(Supplied passage)

Singapore also had to upgrade its military, for instance upgrading the standard infantry weapon of its army. Formerly it had been the L1A1 Self-Loading Rifle, it was upgraded to the lighter, United States-made M16. A Total Defence policy was created in 1984 with the intent of the population being prepared to defend Singapore on five metaphorical fronts: economically, on a civil level (including hospitals), a social level, a psychological level as well as on a military level.

With continuous strong economic growth, Singapore became one of the world's most prosperous countries, with strong international trading links. Its port is one of the world's busiest and with a per capita GDP above that of the leading nations of Western Europe. The education budget remains at one fifth or more, and many of its practices, such as racial harmony, continue today.

A side effect of this was increasingly common traffic congestion, and the first Mass Rapid Transit (MRT) line was established in 1987. It would later grow to become an epitome of a well-integrated public transport system. This network also improved the convenience of travelling from one side of the island to the other – a benefit which did not exist in the 1960s.

=== Political system ===
The political situation in Singapore is extremely stable. The PAP had a 15-year monopoly in parliament during 1966 to 1981, winning all seats in elections before J. B. Jeyaretnam of the Workers' Party of Singapore won the Anson constituency in a 1981 by-election. The PAP rule is termed authoritarian by activists who see some of the regulations of political and media activities as an infringement on political rights, perceiving them as authoritarian. This has been the greatest complaint about the PAP by the opposition parties so far, the Workers' Party of Singapore and the Singapore Democratic Party being two of the prominent opposition parties who accuse the PAP of authoritarianism.

The government of Singapore underwent several significant changes. Non-Constituency Member of Parliament was introduced in 1984 to allow up to three losing opposition parties candidates be appointed as MPs. Group Representation Constituencies (GRCs) was introduced in a 1988 amendment to the Parliamentary Elections Act to create multi-seat electoral divisions, intended to ensure minority representation in parliament. Nominated Member of Parliament was introduced in 1990 to allow non-elected non-partisan MPs.

(End Supplied passage)
(Records shown)

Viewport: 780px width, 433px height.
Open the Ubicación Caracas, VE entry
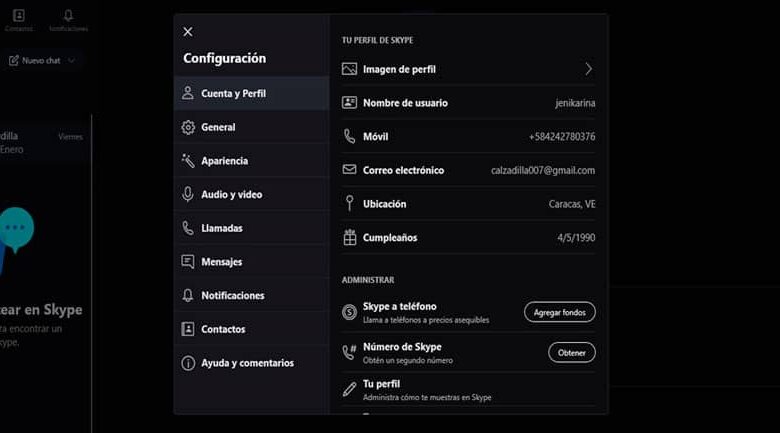(469, 204)
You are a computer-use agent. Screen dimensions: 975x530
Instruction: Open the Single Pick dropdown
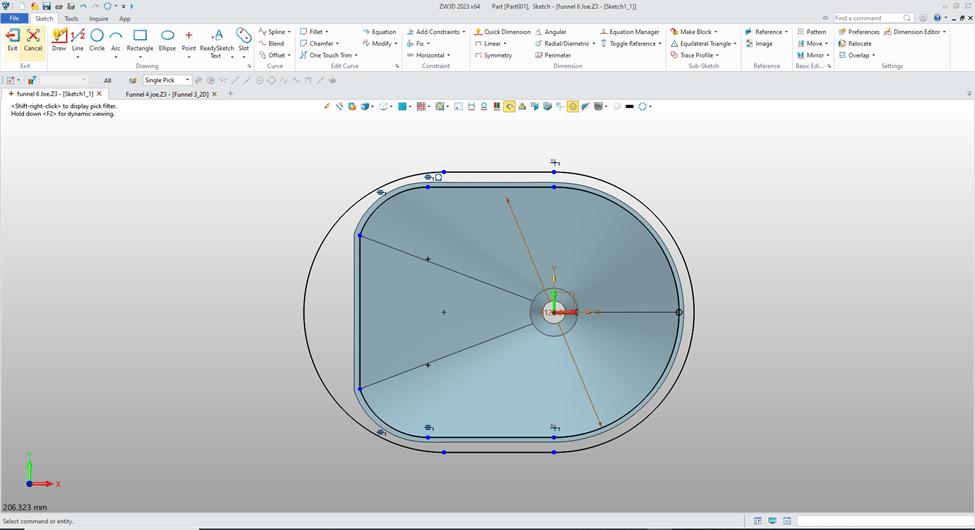coord(166,80)
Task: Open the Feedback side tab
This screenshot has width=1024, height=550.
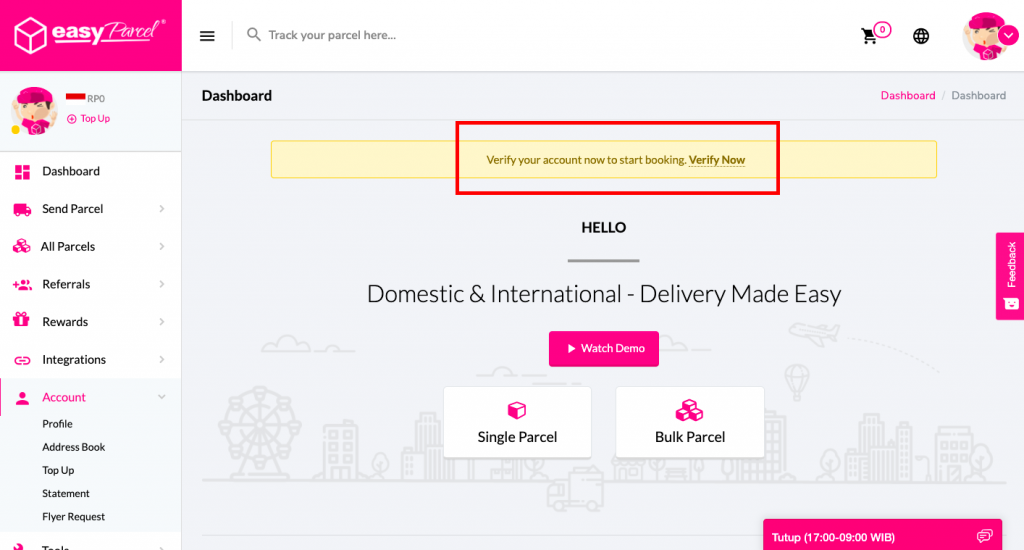Action: pos(1010,275)
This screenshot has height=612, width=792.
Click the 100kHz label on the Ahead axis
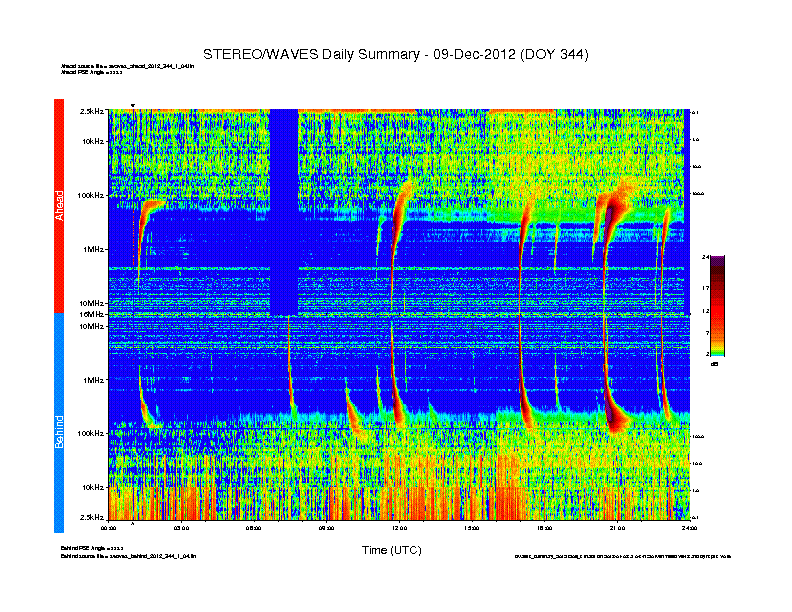(x=90, y=195)
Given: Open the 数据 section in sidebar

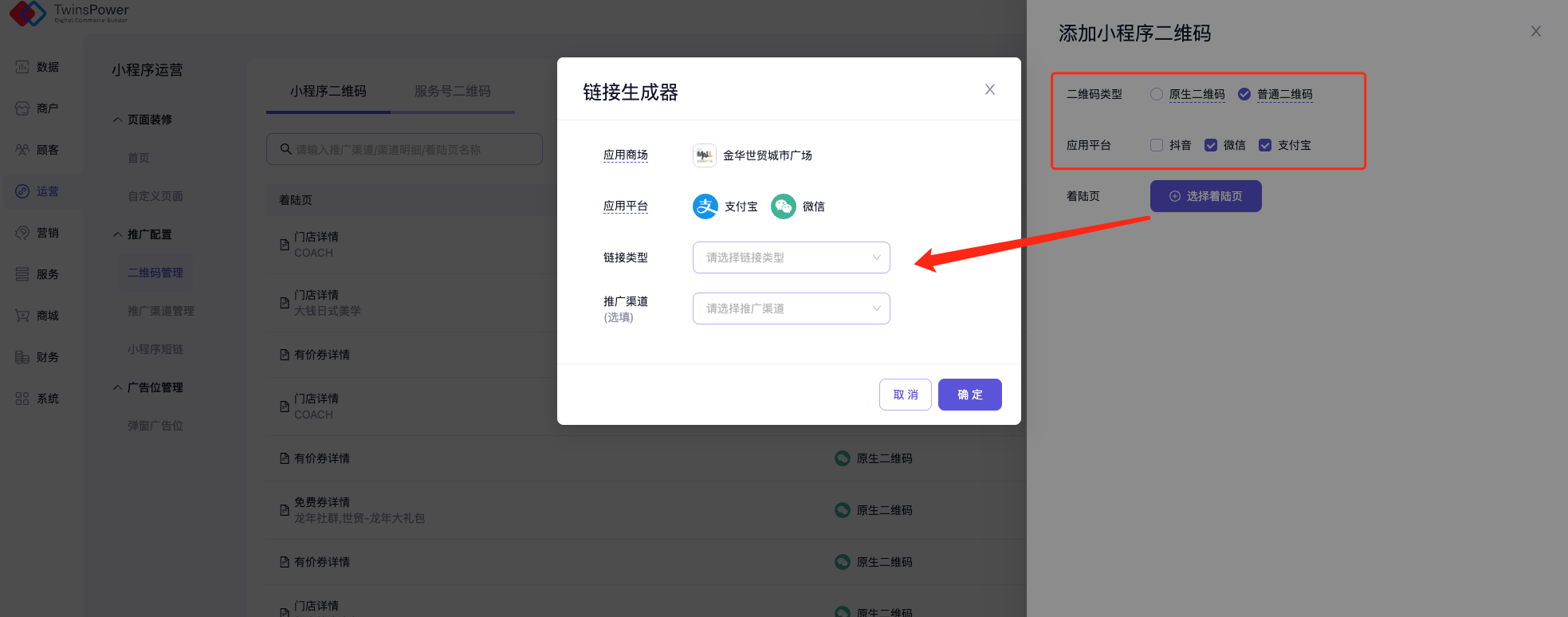Looking at the screenshot, I should point(37,67).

(End Records shown)

▶ [What you have to do] Extend the passage on Singapore's history with a few more paragraphs, starting right after the sentence ending "to allow non-elected non-partisan MPs."

▶ [Answer box]
The Constitution was amended in 1991 to provide for an Elected President who has veto power in the use of national reserves and appointments to public office. The opposition parties have complained that the GRC system has made it difficult for them to gain a foothold in parliamentary elections in Singapore, and the plurality voting system in the constituencies of Singapore, especially large group representation constituencies, tends to exclude minority parties. The system has been defended by the PAP because the system encourages representation of the minority races by requiring a minority candidate in group representation constituencies.

This however increases the difficulty of the opposition parties being able to gain a seat. Until the general election in 2006, the PAP had always managed to return to power on nomination day, even before the elections commenced since the amendment to the Parliamentary Elections Act. The opposition accuses that the group representation constituency is an intentional hindrance, as between 1991 and 2001 did not manage to put forward enough qualified candidates to even contest the PAP's mandate.

The arrest of Chee Soon Juan, and the lawsuits of slander against J. B. Jeyaretnam, both opposition MPs, have been cited by the opposition parties as examples of such authoritarianism. They also have been charged on the grounds of slander for political criticism. The lack of separation of powers between the court system and the government led to further accusations by the opposition parties of miscarriage of justice. Further arrests of those who were politically active against the PAP, such as Francis Seow, and even students who have recently entered tertiary education are part of these accusations of authoritarianism.

In 1990, Lee Kuan Yew passed the reins to successor Goh Chok Tong, who presented a more open and consultative style of leadership as the country continued to modernise. In 1997, Singapore experienced the effect of the Asian financial crisis and tough measures, such as cuts in the CPF contribution were implemented.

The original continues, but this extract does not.